Arq Bras Cardiol: Imagem cardiovasc. 2022; 35(2): eed_15

Endocardite Infecciosa na Índia: Um Panorama de um País Enorme

Ashish , Shantanu P

DOI: 10.47593/2675-312X/20223502eed_15

A endocardite infecciosa (EI) sempre impôs desafios ao universo médico, os quais foram respondidos pelas mais recentes inovações e esforços persistentes. Segundo Habib et al., “A endocardite infecciosa ainda é uma doença que envolve riscos à vida, com frequentes desfechos letais, apesar das profundas mudanças em seus perfis clínicos, microbiológicos, de imagem e terapêuticos”.

Diversos fatores influenciam as peculiaridades da doença. A Índia é um país em desenvolvimento, cujo sistema de saúde é de natureza muito polarizada. Nas aldeias, há centros rurais de Atenção Primária com instalações básicas, que prestam cuidados de saúde de nível muito primários, estendendo-se ao centro de excelência hospitalar com os últimos avanços da área médica. O ponto crucial é o tempo que leva para um paciente chegar ao centro adequado para as intervenções corretas e, ainda mais importante, o diagnóstico de EI deve ser estabelecido pelos médicos da Atenção Primária o quanto antes. O fator socioeconômico desempenha um papel fundamental no desfecho. Todas as três questões representam um desafio ainda maior, principalmente em um país tão grande quanto a Índia. Sengupta et al. concluíram que fatores socioeconômicos influenciam o perfil clínico de pacientes com EI em todo o mundo, levando a atrasos no diagnóstico e a menos casos de cirurgia.
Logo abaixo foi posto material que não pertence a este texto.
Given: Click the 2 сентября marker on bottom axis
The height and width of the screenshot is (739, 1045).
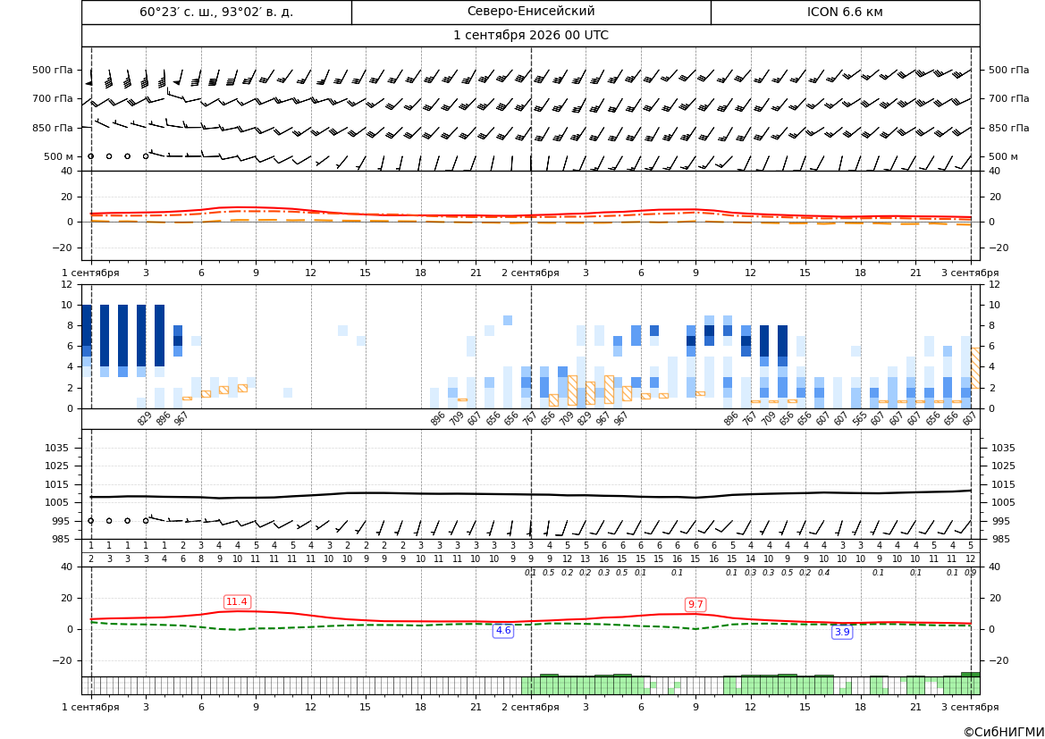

Já Gupta et al. mostram observações sobre EI, como aumento da idade e proporção de pacientes sem histórico de doenças cardíacas, melhores taxas de positividade em exames sanguíneos e aumento de infecções estafilocócicas, além do aumento do uso de ecocardiograma transesofágico (ETE) e das altas taxas de cirurgias eletivas.